§ **Problem details**
Could you copy out the records from the line with "How do I perform: Click the server" to the line with "point(622,251)", requests included, and shift every coordinate in the answers by adding 132 to it?

§ **Data to use**
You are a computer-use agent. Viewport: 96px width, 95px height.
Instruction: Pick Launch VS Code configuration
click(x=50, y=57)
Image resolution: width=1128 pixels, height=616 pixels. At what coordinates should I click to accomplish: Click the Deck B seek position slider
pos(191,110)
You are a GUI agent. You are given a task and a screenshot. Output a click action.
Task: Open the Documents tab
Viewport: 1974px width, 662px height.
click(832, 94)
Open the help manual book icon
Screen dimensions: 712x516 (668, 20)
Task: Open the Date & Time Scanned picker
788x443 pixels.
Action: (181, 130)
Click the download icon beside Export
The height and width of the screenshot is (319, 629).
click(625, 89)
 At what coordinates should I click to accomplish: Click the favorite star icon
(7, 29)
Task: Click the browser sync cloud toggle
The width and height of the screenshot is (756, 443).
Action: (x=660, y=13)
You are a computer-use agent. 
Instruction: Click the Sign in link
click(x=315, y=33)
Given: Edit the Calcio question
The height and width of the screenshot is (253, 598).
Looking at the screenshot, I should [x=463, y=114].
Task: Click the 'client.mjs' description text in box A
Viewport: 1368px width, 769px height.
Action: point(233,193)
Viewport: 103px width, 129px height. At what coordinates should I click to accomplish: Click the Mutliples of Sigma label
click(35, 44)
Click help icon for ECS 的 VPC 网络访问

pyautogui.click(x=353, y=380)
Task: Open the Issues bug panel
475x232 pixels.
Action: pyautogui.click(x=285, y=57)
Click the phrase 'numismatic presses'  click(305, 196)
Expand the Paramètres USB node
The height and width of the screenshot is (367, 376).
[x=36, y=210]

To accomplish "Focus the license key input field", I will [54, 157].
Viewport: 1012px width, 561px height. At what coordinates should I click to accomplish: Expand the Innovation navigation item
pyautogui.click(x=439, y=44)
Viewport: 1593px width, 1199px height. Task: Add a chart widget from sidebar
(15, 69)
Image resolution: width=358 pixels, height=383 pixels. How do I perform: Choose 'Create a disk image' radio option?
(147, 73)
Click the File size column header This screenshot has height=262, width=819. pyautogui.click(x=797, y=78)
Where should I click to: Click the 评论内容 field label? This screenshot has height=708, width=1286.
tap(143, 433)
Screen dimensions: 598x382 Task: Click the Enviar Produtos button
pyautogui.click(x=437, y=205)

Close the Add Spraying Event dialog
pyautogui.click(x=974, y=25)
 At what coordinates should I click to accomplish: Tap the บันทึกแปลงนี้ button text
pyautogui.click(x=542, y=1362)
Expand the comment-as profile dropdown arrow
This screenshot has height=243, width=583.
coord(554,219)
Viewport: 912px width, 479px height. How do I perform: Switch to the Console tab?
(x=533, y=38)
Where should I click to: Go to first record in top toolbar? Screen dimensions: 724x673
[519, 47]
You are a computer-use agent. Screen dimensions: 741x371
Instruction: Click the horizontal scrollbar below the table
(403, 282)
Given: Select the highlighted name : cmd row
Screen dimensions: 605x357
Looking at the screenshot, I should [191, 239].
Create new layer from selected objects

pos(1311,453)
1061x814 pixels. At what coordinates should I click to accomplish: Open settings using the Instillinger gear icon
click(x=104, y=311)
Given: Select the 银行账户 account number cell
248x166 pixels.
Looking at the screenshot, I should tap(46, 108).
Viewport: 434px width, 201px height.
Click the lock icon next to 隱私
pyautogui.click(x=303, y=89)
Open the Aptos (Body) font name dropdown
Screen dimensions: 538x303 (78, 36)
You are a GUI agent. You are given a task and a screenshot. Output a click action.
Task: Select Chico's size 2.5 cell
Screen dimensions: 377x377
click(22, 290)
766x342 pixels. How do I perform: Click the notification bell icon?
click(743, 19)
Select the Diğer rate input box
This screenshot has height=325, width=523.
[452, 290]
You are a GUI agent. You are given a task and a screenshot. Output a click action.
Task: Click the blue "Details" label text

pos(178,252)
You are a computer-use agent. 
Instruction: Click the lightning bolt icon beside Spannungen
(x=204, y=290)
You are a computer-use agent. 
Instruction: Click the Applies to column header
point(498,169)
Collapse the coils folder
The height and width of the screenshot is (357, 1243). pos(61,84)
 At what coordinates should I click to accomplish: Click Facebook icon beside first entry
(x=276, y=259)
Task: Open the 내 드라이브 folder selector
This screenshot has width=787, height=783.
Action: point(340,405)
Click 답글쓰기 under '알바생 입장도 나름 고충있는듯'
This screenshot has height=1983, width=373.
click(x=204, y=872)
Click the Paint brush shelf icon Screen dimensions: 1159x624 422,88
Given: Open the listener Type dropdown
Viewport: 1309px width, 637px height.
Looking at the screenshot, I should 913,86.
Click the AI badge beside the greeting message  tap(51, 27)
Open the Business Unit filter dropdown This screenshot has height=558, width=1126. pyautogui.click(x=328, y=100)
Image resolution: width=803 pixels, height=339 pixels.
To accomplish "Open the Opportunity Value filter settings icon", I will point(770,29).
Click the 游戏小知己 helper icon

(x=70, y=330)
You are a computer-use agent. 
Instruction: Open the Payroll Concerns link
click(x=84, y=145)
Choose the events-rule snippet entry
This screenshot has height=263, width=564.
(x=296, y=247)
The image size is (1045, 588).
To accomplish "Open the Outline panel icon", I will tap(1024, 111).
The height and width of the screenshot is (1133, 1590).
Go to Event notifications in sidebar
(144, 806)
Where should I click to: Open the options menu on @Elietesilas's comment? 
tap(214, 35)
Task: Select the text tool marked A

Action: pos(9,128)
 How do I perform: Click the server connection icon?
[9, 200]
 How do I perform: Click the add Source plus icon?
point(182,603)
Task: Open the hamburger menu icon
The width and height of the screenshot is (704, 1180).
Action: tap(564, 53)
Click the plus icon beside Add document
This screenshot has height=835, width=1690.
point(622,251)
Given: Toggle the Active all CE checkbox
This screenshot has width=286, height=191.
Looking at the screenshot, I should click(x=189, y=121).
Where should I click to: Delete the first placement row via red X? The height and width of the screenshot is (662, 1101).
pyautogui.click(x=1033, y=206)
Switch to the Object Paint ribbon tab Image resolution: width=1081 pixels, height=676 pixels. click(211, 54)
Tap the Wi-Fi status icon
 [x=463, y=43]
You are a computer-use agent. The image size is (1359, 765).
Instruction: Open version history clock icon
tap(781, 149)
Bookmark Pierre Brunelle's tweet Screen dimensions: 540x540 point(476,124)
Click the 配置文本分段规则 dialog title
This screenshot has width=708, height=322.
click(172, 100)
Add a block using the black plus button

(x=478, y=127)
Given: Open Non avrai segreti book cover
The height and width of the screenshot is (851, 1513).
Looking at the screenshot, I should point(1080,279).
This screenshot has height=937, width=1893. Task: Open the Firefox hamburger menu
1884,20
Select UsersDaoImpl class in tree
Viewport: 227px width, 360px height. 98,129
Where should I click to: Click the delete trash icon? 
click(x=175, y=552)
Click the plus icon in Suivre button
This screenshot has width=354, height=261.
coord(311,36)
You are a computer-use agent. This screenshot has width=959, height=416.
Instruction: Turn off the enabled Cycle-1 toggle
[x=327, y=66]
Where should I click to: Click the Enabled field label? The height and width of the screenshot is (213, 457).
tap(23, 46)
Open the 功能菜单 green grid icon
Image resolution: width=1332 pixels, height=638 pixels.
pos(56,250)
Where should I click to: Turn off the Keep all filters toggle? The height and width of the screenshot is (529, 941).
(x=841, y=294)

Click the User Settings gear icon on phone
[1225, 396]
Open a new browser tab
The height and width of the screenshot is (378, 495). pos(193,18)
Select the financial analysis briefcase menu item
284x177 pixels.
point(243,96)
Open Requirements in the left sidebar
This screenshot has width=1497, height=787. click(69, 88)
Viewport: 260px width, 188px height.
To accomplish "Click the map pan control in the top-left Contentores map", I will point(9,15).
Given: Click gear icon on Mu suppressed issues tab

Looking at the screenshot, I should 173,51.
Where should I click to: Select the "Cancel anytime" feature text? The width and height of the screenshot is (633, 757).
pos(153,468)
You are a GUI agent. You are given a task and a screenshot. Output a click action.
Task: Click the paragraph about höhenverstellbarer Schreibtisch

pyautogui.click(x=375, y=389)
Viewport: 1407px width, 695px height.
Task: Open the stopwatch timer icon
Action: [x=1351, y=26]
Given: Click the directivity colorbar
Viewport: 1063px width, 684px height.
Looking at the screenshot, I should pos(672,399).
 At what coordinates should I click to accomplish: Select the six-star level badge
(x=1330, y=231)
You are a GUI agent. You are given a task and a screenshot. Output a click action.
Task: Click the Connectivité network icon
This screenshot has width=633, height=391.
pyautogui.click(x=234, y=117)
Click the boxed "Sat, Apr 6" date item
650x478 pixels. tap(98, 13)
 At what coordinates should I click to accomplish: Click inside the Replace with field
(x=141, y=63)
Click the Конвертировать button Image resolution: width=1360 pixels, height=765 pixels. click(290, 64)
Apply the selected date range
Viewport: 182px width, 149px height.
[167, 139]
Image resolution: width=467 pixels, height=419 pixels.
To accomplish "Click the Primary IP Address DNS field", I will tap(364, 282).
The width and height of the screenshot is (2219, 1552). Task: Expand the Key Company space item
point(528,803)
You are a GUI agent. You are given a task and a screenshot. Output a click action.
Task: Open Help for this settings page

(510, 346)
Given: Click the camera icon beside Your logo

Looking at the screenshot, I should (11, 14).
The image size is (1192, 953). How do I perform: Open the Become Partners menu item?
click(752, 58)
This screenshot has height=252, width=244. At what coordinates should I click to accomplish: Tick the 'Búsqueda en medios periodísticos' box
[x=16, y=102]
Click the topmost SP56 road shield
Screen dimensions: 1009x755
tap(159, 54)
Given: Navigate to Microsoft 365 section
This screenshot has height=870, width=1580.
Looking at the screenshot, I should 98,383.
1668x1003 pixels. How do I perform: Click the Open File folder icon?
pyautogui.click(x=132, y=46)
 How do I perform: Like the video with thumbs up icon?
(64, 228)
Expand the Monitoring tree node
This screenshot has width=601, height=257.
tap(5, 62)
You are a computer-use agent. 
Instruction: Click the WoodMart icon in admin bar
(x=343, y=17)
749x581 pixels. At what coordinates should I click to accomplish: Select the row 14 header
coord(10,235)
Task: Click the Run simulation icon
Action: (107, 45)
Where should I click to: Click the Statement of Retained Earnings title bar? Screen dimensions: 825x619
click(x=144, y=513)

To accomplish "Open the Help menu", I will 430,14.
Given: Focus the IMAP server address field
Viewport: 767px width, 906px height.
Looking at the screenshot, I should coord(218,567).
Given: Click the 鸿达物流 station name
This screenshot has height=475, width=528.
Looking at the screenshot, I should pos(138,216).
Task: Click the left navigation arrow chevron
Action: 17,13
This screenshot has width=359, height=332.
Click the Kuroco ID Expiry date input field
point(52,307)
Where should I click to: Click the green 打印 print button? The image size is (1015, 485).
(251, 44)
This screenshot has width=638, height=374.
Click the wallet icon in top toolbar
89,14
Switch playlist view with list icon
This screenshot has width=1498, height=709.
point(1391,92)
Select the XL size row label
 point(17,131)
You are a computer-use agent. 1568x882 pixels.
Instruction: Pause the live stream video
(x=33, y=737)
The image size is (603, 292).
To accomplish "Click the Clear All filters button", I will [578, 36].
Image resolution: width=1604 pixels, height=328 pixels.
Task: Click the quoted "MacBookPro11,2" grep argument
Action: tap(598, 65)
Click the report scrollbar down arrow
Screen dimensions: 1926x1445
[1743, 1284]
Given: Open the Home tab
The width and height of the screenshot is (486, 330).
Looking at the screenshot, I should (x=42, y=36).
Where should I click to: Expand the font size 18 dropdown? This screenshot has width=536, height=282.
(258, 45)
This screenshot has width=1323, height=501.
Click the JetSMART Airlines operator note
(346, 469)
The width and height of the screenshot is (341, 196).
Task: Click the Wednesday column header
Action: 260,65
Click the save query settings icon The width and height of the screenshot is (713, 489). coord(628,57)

§ **Solution to this task**
 How do I perform: Click the server connection icon?
[141, 332]
 How do I perform: Click the add Source plus icon?
point(314,735)
Task: Open the hamburger menu icon
The width and height of the screenshot is (704, 1180).
Action: tap(696, 185)
Click the plus icon beside Add document
This screenshot has height=835, width=1690.
point(754,383)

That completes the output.